Hoe plant je een vaste plant?

Alles begint met de ideale locatie. Heb je een tuin met veel schaduw? Kies dan voor een plant die niet veel zon nodig heeft. Heb je een tuin die vol in de zon staat. Kies dan een zonneklopper. Bekijk hiervoor zorgvuldig het plantenlabel dat in elke pot zit. Of spring binnen in ons tuincentra en vraag advies.

Eens je de plant gekozen hebt, kan je aan de slag. Knip de wortels onderaan het potje voorzichtig af en knijp de hele plant met kluit potgrond uit de pot. Dompel de kluit onder in water tot je geen luchtbelletjes meer ziet. Nu is de plant vochtig genoeg om in het plantgat geplaatst te worden. Zorg ervoor dat het plantgat voldoende groot is zodat je je plant alle ruimte geeft. Vul het gat verder met potgrond en druk stevig aan. Geef nog voorzichtig wat extra water en je plant is helemaal klaar om zich vast te zetten.

Verzorging van vaste planten

Het handige aan een vaste plant is dat ze over het algemeen niet veel werk zijn. Eens ze hun draai gevonden hebben, hoef je er de eerste 4-6 jaar amper iets mee te doen. Je kan ze snoeien na het bloeien maar je kan ze ook helemaal laten uitbloeien om later de verdorde stukken te verwijderen. Wanneer je echter ziet dat de ene plant de andere begint te overwoekeren, is het zeker geen slecht idee om de plant te scheuren of een stukje te elimineren. Soms zal een vaste plant ook al eens de geest geven. Zulke zaken gebeuren. Het beste dat je dan kan doen is dit gat zo snel mogelijk opvullen. Met dezelfde plant of met iets nieuws. De keuze aan vaste planten is immers enorm.

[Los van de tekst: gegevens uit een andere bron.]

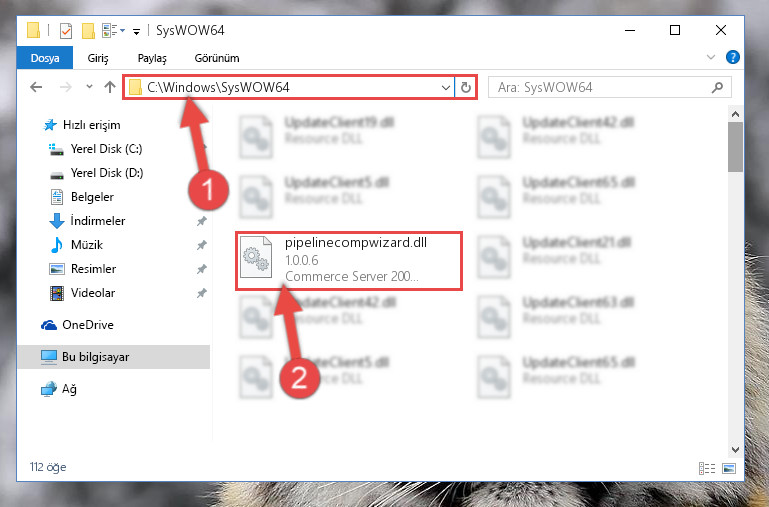Open recent locations dropdown arrow
This screenshot has height=507, width=769.
pyautogui.click(x=89, y=87)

Of je nu gaat voor een wilde tuin, een prairietuin of een Engelse tuin… Een prairietuin kenmerkt zich door de combinatie van grassen en bloeiende planten die elkaar afwisselen van de lente tot diep in de herfst. Zo heb je altijd kleur in je tuin. Een Engelse tuin daarentegen heeft borders vol bloemen, grasperkjes en vele gezellige hoekjes waar je jezelf kan neervlijen. Vaak spelen rozen een prominente rol. Het lijkt heel natuurlijk maar alles is tot in de puntjes uitgedacht. Een wilde tuin is de tuin die, eens ingericht, de minste aandacht vraagt. ‘Verwilder’ je tuin met bloembollen, leg een stuk braak en leg een bloemenweide aan. Zorg voor planten en bloemen die makkelijk in zaad komen en zichzelf makkelijk voortplanten. Het enige dat je nu nog hoeft te doen is de tuin onder controle houden. Zorg dat je tussen het onkruid de mooie bloemen nog ziet en klaar is kees!